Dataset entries
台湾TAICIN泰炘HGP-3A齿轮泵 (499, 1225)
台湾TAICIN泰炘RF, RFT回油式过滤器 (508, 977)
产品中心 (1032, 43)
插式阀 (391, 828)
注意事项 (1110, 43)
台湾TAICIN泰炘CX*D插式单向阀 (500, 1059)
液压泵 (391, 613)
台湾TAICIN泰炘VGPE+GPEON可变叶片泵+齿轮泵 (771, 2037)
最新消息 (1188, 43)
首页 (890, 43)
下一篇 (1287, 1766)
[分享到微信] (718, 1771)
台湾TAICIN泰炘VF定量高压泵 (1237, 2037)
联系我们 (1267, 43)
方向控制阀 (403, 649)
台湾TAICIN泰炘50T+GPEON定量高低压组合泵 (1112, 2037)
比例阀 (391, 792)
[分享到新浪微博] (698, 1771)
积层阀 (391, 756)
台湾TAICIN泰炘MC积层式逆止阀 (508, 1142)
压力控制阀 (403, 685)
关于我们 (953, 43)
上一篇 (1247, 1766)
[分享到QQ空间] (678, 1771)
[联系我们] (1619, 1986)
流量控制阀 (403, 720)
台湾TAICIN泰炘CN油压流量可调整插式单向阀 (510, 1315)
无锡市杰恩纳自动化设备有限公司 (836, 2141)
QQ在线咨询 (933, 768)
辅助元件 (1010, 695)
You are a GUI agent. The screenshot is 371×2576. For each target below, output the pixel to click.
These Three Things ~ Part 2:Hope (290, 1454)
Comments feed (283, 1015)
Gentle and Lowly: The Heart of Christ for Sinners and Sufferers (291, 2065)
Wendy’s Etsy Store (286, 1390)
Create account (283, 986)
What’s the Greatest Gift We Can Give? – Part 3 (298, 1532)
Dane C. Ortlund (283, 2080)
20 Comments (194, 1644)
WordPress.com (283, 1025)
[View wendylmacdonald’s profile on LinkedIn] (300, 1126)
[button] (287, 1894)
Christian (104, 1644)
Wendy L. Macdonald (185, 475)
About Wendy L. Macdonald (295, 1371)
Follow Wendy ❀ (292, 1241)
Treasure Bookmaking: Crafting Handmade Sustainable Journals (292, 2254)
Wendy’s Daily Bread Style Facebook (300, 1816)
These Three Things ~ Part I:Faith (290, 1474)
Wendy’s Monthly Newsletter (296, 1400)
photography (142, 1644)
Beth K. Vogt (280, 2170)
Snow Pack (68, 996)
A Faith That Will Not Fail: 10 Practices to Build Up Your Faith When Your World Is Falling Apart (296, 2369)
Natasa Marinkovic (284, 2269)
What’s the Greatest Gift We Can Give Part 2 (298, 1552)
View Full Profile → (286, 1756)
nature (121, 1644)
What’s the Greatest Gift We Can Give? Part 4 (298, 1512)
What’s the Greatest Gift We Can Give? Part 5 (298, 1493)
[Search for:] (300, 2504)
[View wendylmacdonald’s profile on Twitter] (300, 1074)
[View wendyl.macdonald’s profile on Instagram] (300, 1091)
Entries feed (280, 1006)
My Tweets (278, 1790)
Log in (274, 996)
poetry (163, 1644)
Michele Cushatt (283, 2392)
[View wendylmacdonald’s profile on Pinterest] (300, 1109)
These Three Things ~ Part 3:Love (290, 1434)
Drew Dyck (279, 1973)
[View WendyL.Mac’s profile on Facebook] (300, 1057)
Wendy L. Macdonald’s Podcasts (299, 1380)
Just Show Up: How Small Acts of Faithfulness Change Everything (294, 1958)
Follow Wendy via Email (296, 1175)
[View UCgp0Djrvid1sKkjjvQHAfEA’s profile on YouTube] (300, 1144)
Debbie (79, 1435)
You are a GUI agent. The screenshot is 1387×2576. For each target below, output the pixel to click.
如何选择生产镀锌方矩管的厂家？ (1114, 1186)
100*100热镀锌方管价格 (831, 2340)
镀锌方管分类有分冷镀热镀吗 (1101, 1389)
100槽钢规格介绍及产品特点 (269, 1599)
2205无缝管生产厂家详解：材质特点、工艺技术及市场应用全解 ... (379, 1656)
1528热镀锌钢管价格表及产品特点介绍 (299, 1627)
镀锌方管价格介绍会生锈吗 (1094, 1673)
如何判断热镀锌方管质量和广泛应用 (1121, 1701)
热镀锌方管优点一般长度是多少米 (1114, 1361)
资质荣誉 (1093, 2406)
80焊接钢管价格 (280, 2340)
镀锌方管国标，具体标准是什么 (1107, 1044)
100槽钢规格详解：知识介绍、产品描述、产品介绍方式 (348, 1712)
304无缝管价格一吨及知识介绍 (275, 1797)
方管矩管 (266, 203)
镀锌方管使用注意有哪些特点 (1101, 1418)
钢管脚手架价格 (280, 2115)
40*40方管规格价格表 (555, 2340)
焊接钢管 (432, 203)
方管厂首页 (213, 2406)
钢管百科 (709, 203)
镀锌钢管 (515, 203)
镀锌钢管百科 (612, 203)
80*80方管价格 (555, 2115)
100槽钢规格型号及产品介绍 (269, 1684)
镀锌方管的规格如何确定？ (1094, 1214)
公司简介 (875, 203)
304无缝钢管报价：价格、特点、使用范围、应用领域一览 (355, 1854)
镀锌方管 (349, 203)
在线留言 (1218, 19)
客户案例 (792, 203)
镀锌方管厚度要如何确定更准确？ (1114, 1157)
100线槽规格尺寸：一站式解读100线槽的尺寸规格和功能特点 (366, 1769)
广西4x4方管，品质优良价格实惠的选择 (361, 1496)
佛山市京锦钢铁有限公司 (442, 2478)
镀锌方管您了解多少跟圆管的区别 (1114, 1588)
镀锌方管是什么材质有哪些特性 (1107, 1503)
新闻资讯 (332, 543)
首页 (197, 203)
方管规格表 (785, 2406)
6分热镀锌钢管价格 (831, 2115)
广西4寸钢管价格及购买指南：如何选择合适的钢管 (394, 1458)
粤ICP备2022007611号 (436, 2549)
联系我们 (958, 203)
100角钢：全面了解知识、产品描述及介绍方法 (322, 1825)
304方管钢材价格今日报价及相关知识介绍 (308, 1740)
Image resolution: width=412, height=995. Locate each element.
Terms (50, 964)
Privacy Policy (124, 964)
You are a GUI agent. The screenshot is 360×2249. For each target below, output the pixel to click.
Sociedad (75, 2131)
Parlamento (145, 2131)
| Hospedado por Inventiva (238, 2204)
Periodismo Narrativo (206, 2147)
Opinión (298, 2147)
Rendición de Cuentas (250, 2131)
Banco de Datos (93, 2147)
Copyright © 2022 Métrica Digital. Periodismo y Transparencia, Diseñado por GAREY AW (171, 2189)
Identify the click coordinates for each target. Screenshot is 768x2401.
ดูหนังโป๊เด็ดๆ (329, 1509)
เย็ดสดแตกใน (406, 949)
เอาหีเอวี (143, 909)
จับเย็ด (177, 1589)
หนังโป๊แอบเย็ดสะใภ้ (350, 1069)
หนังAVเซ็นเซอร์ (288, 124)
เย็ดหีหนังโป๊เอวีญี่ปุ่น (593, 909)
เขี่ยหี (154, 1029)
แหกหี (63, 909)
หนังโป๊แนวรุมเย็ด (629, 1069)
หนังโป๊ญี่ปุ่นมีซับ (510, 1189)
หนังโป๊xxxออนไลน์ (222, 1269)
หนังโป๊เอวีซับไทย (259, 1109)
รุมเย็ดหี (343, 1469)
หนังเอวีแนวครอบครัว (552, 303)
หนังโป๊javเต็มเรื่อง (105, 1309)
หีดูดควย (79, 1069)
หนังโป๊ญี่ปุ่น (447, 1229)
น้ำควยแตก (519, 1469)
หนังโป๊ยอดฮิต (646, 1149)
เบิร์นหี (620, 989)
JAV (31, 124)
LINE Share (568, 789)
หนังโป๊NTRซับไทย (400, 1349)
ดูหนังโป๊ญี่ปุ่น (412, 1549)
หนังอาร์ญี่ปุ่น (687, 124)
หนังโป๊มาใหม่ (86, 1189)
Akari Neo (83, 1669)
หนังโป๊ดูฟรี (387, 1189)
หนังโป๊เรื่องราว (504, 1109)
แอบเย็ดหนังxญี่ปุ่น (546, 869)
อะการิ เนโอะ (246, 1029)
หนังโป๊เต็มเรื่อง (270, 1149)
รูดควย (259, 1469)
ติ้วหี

** Work to be completed **
Taking the records above as a whole, work out how many of their lines hold the word "These". The reply should be that number alone.

** Exercise answer **
3